Exercise goal — Every line from the one bearing "At what coordinates" through the last line of the records below is to be output exactly, and no other line; leave out the pictures.

Task inputs —
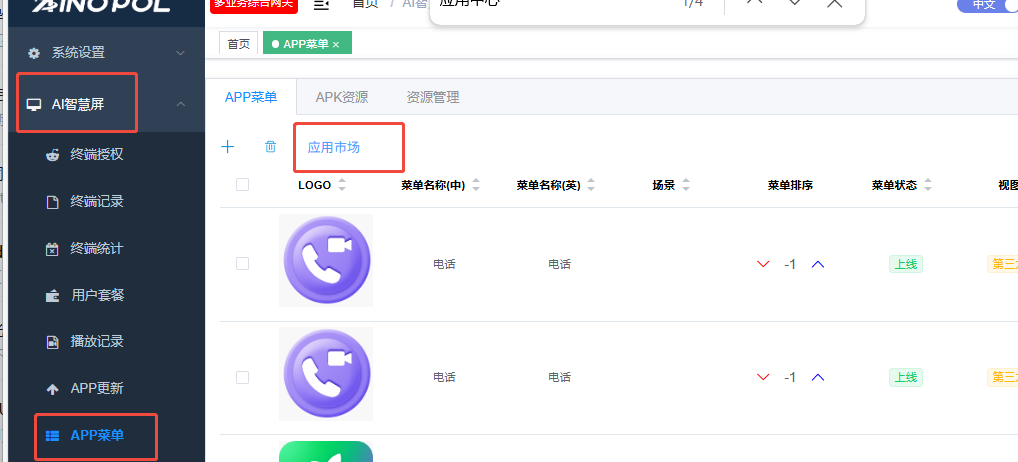Click the 应用市场 link
1018x462 pixels.
(x=333, y=147)
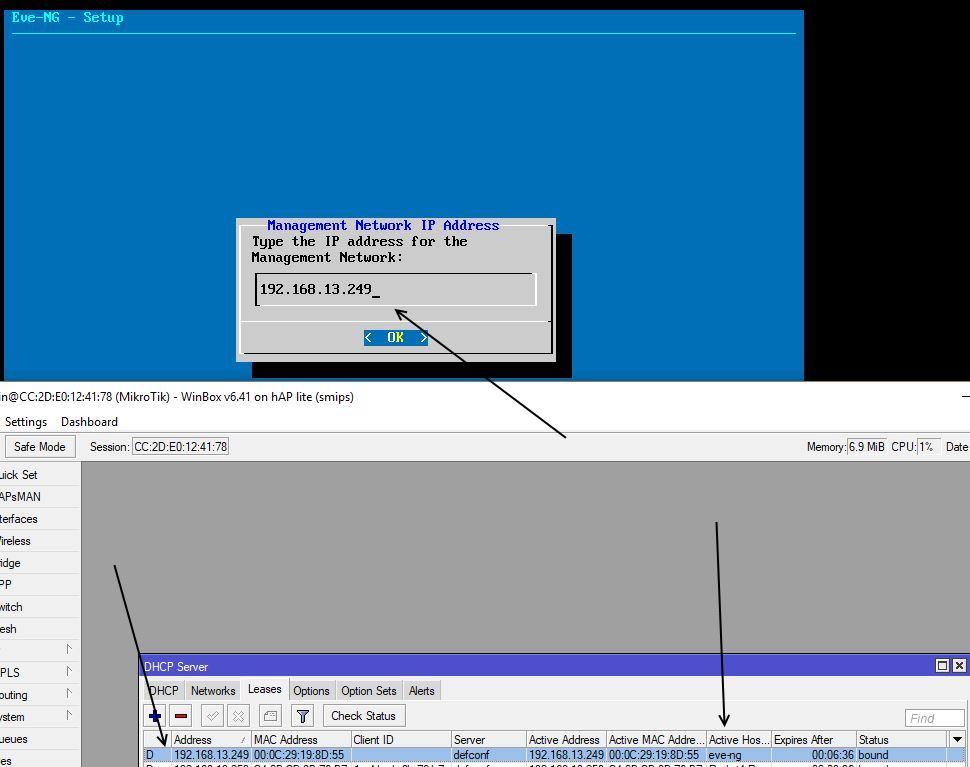Open the column chooser dropdown arrow
This screenshot has width=970, height=767.
(957, 740)
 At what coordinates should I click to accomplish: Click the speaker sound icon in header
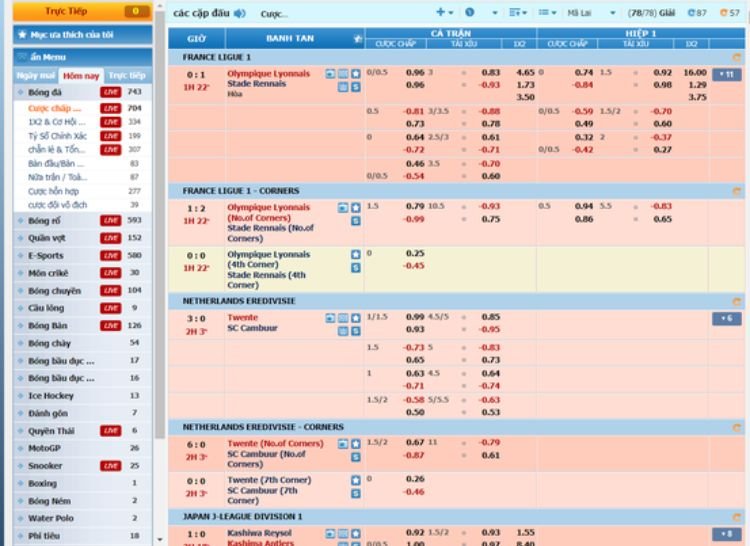point(239,13)
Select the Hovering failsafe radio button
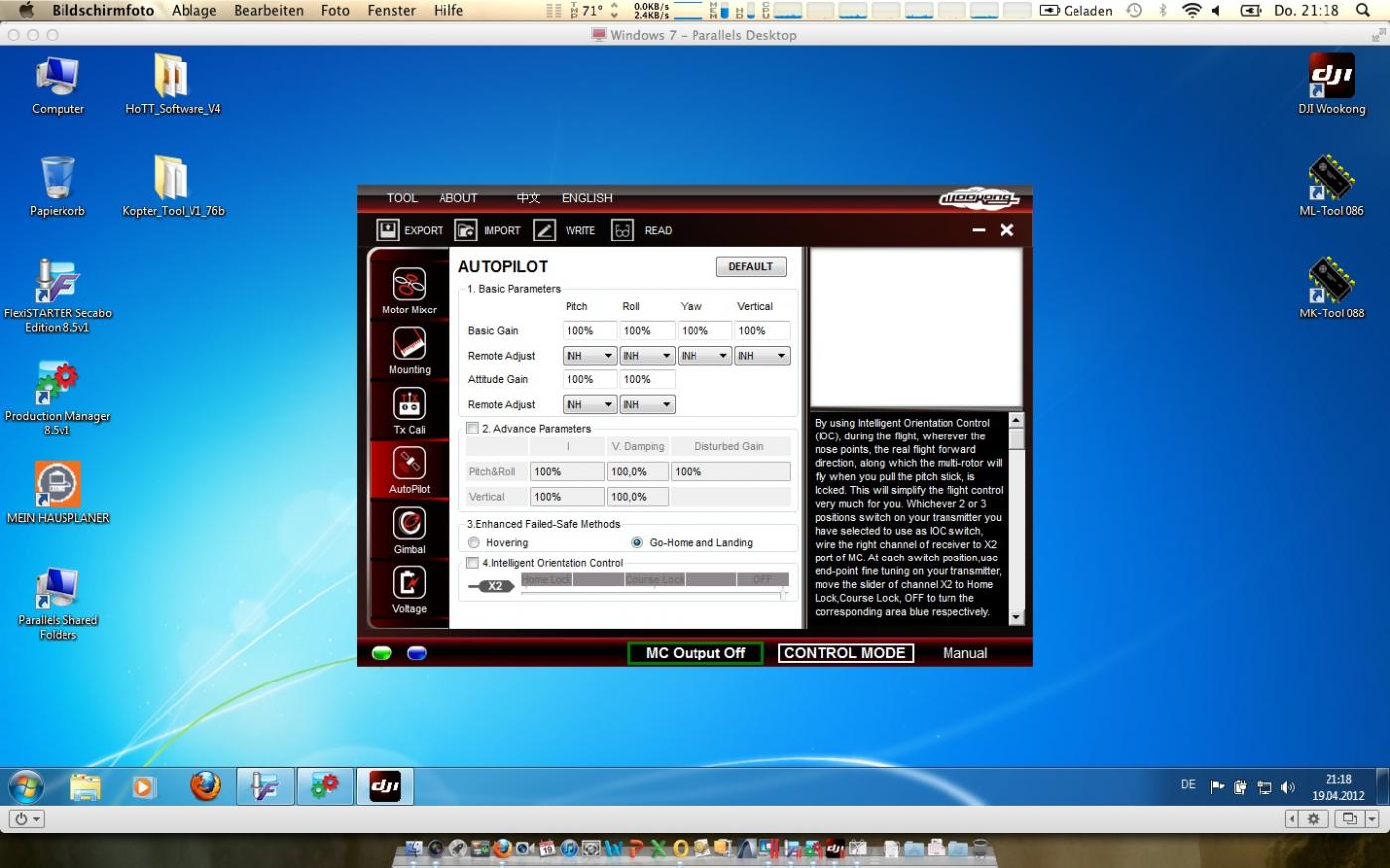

Written solution —
 At what coordinates should I click to accomplish: Click the speaker sound icon in header
point(239,13)
Select the Hovering failsafe radio button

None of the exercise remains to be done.